The Effect of Random and Delayed Credit for Participation on the Consistency of Class Discussion
KATHLEEN BRIANA ASPIRANTI (University of Tennessee), Daniel F. McCleary (University of Tennessee), Katherine R. Krohn (University of Tennessee)
Abstract: This study was directed toward improving the consistency of student participation by thinning, randomizing, and delaying credit for student participation. The participants consisted of approximately 300 undergraduate students in a human-development course over a two-semester period. A benefit of not recording participation credit every day was to reduce instructor time in keeping track of student participation for grading purposes. Again, students used the specially designed record card to report comments and other credit-producing activities of the day. The major distinction between Presentations 1 and 2 was the inclusion of random schedules of credit and delayed credit in Presentation 2 as opposed to the continuous and immediate credit arrangement described in Presentation 1. The findings show that credit must be immediate when random schedules are used to achieve consistency of participation across time and students. The combination of randomized and delayed credit had little effect on the consistency of participation.
Reliability and Predictive Validity of a New Qualitative Measure of Pariticpation in Class Discussion
LISA N. FOSTER (University of Tennessee), Daniel F. McCleary (University of Tennessee), Robert Lee Williams (University of Tennessee)

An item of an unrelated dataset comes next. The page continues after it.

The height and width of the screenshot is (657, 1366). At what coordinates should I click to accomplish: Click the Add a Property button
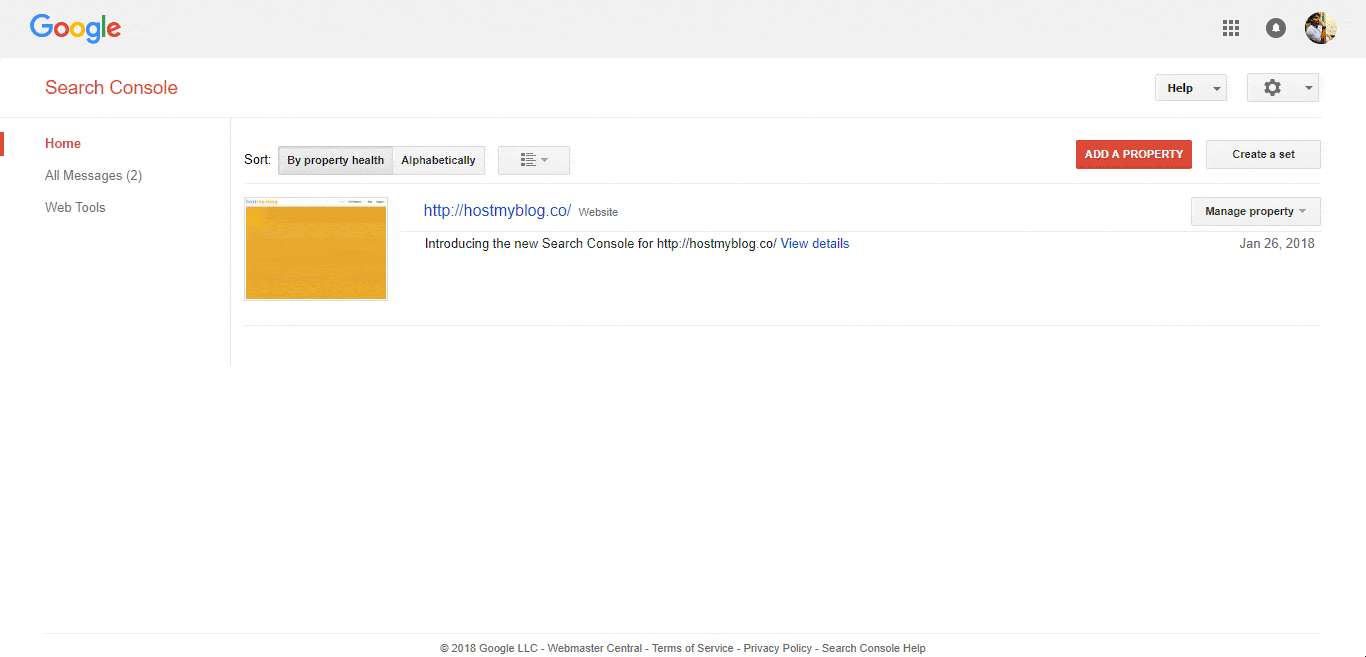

Abstract: Although a variety of studies have shown that contingent credit can increase the percentage of students participating in class discussion, there is little evidence that quality of discussion is affected concomitantly. In fact most studies that have examined ways to improve class discussion have not targeted quality, perhaps because of the difficulty in operationally defining and assessing quality. The current study developed an in-depth measure of quality that permitting grading students’ contribution to class discussion on a daily basis. The assessment procedure includes the type of questions and perspectives students voice in class, the types of responses students make to questions asked in class, and the types of examples students offer to illustrate or explain concepts in course materials. The study will determine which of the following dimensions are predicted by quality of student discussion: quantity of class discussion, attitudes toward participation, critical thinking, and test performance. If our newly developed measure of quality proves reliable and predictive, the next step will be to apply treatment procedures directly to quality to assess the possibility of a treatment effect.